The first guy I met in college had a plastic bag filled with powdered mescaline (at least that’s what he said it was), and a plastic jug filled with empty capsules. The second guy I met was a veteran of the hallucinogenic wars who was determined to instruct me on the proper use of the aforementioned powder and capsules. Hey, what can I tell you? It was the ’60s. Number one on my would-be mentors list was the music of the Grateful Dead. In his opinion, their music was a must for any successful trip. I had heard their first three albums, and I wasn’t a fan. When it came to San Francisco bands, I preferred the hard-charging fury of the Jefferson Airplane to the psychedelic ramblings of the Dead.
As you might imagine, given the scenario above, I didn’t last long at that college. But the next year, something interesting happened. In June 1970, the Grateful Dead released their fourth album, Workingman’s Dead, and I loved it immediately. Dead fans (do they like being called Deadheads?) may disagree, but for me the down home, countrified, harmony-laden music on the album represented a complete musical departure for the band. They were no longer spending their time on endless noodling. Inspired by their friendship with uber-group Crosby, Stills, and Nash, Jerry Garcia and lyricist Robert Hunter (and in one case Phil Lesh) had written a great bunch of songs, and formed them into a concise, coherent album.

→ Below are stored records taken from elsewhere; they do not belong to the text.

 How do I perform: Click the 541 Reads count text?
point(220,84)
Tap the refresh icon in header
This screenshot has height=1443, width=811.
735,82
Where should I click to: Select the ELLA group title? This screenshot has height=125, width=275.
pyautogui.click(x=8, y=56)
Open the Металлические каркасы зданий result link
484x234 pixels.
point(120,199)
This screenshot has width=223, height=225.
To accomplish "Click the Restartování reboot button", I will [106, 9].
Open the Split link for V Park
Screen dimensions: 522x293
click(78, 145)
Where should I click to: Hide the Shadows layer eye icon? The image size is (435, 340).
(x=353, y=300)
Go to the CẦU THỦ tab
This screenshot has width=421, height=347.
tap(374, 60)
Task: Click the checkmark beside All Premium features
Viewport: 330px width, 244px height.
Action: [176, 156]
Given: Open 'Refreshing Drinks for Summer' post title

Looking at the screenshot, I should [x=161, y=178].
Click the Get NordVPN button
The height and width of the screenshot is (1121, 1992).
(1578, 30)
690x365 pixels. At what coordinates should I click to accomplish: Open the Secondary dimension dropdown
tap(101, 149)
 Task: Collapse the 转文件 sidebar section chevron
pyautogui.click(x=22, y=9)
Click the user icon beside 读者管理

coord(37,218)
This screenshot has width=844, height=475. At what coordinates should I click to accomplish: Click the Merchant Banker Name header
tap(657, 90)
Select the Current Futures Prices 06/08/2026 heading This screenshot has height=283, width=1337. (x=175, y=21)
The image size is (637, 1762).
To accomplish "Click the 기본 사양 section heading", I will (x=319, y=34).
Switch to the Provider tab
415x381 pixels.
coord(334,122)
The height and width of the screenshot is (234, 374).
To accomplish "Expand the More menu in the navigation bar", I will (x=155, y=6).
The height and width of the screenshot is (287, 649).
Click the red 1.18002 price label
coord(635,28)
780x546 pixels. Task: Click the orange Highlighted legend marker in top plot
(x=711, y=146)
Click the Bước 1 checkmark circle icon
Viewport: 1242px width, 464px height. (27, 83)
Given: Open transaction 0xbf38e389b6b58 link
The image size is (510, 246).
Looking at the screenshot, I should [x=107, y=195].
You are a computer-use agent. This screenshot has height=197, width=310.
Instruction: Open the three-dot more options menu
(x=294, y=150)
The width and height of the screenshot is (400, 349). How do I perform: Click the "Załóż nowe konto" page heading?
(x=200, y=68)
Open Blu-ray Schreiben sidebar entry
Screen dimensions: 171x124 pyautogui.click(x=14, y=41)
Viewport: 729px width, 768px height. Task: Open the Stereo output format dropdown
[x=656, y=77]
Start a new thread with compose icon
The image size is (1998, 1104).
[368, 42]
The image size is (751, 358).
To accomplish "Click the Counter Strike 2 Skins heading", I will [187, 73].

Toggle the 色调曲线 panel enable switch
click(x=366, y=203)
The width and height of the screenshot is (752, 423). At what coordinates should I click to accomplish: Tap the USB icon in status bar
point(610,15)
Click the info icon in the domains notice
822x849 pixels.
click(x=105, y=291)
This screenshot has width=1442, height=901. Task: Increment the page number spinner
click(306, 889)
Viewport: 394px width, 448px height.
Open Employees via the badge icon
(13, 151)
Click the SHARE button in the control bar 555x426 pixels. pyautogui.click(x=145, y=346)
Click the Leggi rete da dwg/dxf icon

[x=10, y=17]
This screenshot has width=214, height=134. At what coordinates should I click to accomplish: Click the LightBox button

The opening track, “Uncle John’s Band,” was a complete revelation for me. It sounded like a bunch of guys sitting around in the backyard, strumming acoustic guitars, and harmonizing. It was hardly the sound of the acid-soaked ramblings that I had come to expect from the band. When the song was released as a single, Warner Brothers was forced to deal with radio station objections to the song’s length, and language. They quickly edited it down to a more radio-friendly three minutes or so (Garcia hated the resultant mix), and excised the word “goddamn.” The single still didn’t make much of a splash, reaching #69 on the U.S. Pop Chart, but something more important happened. The unedited song was played by many FM radio stations, and for the first time the Grateful Dead reached the mainstream rock audience. The album’s second single, “Casey Jones,” cocaine references and all, didn’t even chart, but it also became an FM favorite and further strengthened the band’s street cred.
Looking back at it now, it’s clear that Workingman’s Dead was the band’s attempt to enter the mainstream, and as such it was a complete success. The album reached #27 on the Billboard Album Chart, and was certified platinum in 1986. It was ranked #262 on Rolling Stone’s 500 Greatest Albums of All Time in 2003. For me, Workingman’s Dead will always be special because it is the sound of a band leaving their comfort zone and trying something new. And although that new sound had a more mainstream appeal, it must have been hard to take that leap. Take it they did however, and it was the true beginning of one of the most fabled careers in the history of rock and roll.